Когда Кейт выходила из зала, её неподвижный взор, казалось, был обращён внутрь себя, щеки пламенели, она не чувствовала под собой ног, как человек, на которого снизошёл дух святой. Она быстро прошла в школьный сад, чтобы остаться в одиночестве, и мерила шагами дорожки между клумбами, воодушевлённая, уверенная в себе, переполненная счастьем. Она нашла себя. Голова её была высоко поднята. Ей хотелось танцевать, но, пожалуй, ещё больше хотелось плакать. Кровь стучала в висках, горячо разливалась по жилам. У неё все пело внутри, она то и дело останавливалась, чтобы перевести дух. В эти минуты она поняла, что посвятит себя служению высокой цели. Она поклялась, что отдаст все свои силы, ум и сердце тому делу, о котором только что узнала.
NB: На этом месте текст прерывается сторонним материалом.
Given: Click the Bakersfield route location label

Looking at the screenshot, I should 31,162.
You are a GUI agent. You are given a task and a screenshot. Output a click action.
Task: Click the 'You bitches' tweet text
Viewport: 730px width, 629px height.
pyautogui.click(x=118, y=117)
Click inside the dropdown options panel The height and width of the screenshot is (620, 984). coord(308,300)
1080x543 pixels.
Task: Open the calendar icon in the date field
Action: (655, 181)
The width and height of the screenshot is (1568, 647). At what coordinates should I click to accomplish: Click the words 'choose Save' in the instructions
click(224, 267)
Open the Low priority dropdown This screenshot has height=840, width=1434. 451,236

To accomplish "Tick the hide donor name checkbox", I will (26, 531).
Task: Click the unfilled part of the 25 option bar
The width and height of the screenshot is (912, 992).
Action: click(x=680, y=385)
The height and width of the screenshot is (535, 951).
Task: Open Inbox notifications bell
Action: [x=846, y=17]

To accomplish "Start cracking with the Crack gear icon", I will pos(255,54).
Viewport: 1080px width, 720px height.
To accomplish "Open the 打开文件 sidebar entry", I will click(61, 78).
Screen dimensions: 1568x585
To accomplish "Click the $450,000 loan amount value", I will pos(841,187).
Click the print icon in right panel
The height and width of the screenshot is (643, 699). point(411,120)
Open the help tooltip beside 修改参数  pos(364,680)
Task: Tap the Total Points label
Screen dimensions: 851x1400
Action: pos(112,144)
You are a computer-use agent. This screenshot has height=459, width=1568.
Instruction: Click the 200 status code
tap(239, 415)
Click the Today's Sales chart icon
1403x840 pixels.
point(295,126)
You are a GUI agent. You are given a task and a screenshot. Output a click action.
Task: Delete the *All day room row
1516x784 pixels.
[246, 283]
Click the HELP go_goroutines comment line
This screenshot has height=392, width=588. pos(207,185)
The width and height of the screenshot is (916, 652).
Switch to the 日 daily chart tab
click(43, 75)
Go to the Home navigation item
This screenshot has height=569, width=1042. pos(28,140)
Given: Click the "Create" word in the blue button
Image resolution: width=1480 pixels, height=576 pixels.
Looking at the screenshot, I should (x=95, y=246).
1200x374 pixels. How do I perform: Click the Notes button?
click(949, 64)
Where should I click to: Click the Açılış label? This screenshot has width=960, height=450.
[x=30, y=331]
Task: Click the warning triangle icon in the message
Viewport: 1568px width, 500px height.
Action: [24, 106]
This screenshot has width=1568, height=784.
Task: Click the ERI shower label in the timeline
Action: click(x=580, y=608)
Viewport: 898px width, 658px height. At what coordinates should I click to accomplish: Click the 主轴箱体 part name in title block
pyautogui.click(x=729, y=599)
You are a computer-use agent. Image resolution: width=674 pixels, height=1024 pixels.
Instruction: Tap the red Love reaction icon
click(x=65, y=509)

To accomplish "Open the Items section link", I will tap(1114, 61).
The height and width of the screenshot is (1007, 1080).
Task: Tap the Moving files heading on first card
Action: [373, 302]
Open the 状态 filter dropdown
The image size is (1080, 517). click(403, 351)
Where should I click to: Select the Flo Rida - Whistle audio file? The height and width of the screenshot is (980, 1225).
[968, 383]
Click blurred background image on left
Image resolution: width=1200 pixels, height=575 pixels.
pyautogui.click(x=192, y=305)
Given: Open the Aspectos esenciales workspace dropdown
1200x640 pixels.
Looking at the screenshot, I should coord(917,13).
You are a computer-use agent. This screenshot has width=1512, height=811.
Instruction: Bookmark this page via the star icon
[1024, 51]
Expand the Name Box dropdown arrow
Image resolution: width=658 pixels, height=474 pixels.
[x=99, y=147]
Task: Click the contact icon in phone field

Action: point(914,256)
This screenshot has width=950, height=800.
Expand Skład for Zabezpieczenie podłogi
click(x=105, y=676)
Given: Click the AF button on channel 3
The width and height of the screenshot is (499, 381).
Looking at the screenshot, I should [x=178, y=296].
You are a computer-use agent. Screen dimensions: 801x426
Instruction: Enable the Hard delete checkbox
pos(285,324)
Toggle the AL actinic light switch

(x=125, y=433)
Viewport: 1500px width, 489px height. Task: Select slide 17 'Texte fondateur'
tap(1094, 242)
Ангел Господен повелел ей повиноваться ему, и она радостно подчинилась приказу.
И теперь, после того, как она потратила два года на то, чтобы как нельзя лучше подготовиться к исполнению своего призвания, и, став грамотной, умелой медсестрой, вернулась в Топаз, горя желанием отправиться работать в Индию, теперь, после всего этого Тарвин просил её выйти за него замуж и остаться в Топазе.
— Назовите это как хотите, — говорил ей Тарвин в то время, как она смотрела на луну, — можете назвать это долгом или предназначением женщины, а можете, как тот сегодняшний миссионер в церкви, назвать это просвещением тех, кто пребывает во мраке. Не сомневаюсь, что вы уже заготовили сияющий нимб для этого занятия. Вас обучили всем возвышенным словам в адрес Востока. Что же до меня, то я скажу вам: все это лишь для того, чтобы отделаться от меня.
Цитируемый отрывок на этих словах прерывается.